The given sequence is not arithmetic sequence
Solution:
Given sequence is:
[tex]\frac{1}{3} , \frac{2}{3} , \frac{4}{3} , \frac{8}{3} , \frac{16}{3}[/tex]
We have to find if the above sequence is arithmetic sequence or not
An arithmetic sequence is a sequence of numbers such that the difference of any two successive members of the sequence is a constant
Here in the given sequence
[tex]\text{ first term } = a_1 = \frac{1}{3}\\\\\text{ second term } = a_2 = \frac{2}{3}\\\\\text{ third term } = a_3 = \frac{4}{3}\\\\\text{ fourth term } = a_4 = \frac{8}{3}\\\\\text{ fifth term } = a_5 = \frac{16}{3}[/tex]

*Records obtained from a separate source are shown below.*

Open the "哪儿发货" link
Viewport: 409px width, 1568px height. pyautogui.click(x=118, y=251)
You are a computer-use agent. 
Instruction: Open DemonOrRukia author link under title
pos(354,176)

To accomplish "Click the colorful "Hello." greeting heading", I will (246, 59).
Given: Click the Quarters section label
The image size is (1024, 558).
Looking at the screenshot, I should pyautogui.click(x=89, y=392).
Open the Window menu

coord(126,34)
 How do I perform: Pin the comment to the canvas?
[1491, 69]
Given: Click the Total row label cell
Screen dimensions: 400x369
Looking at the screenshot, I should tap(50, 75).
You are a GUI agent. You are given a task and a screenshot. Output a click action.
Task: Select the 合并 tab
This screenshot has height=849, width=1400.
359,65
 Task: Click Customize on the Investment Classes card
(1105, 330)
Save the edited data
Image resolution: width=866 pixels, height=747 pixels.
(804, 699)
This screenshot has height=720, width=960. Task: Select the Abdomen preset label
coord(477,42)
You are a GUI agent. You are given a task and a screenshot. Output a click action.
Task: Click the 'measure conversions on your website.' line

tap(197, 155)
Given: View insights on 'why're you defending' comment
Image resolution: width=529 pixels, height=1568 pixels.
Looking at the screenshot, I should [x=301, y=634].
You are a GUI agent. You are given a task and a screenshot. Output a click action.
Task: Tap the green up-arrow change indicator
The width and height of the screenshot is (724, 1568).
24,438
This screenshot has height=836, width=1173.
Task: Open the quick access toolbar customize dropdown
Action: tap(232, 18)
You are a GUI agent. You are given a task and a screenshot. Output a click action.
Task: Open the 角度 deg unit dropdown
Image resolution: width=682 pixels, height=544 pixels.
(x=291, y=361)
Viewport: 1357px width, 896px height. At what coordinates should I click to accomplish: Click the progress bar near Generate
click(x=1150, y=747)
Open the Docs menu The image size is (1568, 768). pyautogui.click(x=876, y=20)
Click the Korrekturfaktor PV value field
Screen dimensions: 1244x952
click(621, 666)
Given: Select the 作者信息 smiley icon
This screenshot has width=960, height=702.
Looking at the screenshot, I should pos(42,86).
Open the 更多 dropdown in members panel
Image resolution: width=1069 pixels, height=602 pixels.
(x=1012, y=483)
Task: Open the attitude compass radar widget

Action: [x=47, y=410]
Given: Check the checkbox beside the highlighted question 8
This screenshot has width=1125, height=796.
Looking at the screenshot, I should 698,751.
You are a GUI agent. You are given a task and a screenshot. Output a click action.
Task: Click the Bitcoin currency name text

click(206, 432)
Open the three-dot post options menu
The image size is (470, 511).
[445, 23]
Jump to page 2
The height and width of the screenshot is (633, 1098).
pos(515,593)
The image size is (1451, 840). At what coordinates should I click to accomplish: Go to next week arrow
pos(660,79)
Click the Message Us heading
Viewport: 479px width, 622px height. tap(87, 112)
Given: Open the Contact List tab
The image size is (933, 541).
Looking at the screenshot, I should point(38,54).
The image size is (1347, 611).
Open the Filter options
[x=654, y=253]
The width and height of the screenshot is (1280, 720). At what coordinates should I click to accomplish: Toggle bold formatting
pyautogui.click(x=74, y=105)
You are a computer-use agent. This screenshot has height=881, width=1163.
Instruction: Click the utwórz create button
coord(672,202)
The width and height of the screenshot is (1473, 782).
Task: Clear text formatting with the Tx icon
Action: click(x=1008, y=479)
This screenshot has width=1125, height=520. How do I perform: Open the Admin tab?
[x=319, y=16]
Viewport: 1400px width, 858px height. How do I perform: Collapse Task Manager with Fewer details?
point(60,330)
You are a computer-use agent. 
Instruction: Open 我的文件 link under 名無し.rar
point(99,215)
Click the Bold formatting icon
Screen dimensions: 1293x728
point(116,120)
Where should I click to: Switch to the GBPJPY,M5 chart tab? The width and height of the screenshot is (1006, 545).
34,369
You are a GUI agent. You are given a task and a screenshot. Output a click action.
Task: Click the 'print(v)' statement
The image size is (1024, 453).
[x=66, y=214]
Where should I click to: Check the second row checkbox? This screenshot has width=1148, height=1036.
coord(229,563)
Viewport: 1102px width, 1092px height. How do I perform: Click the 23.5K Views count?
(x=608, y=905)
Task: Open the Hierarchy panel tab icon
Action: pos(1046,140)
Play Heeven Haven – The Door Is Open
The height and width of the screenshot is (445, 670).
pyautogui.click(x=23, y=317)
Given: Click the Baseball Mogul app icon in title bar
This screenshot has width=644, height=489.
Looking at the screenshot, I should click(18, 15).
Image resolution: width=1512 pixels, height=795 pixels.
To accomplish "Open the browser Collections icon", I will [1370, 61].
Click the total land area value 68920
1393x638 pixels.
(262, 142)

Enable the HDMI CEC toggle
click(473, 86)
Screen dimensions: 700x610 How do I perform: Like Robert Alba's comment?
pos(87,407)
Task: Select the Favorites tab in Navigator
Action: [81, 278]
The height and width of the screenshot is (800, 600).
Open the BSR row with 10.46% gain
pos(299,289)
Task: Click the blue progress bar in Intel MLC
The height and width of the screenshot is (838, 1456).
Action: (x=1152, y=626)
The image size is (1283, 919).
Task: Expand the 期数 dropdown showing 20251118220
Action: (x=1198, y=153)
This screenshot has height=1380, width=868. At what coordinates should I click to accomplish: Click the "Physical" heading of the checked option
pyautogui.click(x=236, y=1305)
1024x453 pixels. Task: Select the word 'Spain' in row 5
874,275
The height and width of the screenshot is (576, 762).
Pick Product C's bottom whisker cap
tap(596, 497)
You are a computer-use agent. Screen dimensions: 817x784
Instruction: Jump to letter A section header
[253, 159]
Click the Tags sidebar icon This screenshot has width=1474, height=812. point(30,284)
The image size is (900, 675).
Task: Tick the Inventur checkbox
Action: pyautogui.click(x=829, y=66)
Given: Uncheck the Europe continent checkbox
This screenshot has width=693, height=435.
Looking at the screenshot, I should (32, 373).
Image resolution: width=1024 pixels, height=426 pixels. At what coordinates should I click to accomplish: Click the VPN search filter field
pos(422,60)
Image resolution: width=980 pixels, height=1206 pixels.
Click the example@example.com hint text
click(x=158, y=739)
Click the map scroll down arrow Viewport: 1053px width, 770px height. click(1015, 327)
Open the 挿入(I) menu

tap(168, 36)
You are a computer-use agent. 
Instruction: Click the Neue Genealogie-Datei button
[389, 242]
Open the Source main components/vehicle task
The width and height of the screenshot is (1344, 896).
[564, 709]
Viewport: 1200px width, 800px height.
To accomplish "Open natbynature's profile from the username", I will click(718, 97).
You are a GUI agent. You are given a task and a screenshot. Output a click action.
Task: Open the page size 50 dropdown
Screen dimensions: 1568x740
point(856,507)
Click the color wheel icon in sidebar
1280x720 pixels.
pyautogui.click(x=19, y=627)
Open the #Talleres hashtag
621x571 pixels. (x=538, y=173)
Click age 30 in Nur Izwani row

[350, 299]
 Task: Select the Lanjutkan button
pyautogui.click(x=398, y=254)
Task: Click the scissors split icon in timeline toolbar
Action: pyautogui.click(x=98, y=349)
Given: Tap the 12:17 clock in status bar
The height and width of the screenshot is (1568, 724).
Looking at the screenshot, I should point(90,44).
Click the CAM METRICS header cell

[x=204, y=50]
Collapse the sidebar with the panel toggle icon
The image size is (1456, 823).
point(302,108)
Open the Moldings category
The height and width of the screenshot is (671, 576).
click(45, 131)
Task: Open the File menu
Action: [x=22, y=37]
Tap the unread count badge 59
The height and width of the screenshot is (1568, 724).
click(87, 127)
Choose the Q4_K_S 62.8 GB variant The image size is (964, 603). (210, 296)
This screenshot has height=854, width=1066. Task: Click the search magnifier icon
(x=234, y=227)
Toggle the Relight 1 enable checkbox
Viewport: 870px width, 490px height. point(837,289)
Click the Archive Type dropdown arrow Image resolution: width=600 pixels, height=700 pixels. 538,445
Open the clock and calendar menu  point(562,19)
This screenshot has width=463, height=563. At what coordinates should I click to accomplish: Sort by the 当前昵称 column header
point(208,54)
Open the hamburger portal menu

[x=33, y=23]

Let us find the difference between terms
[tex]a_2 - a_1 = \frac{2}{3} - \frac{1}{3} = \frac{1}{3}[/tex]
[tex]a_3 - a_2 = \frac{4}{3} - \frac{2}{3} = \frac{2}{3}[/tex]
[tex]a_4 - a_3 = \frac{8}{3} - \frac{4}{3} = \frac{4}{3}[/tex]
[tex]a_5 - a_4 = \frac{16}{3} - \frac{8}{3} = \frac{8}{3}[/tex]
Thus the difference between terms is not constant
So the given sequence is not arithmetic sequence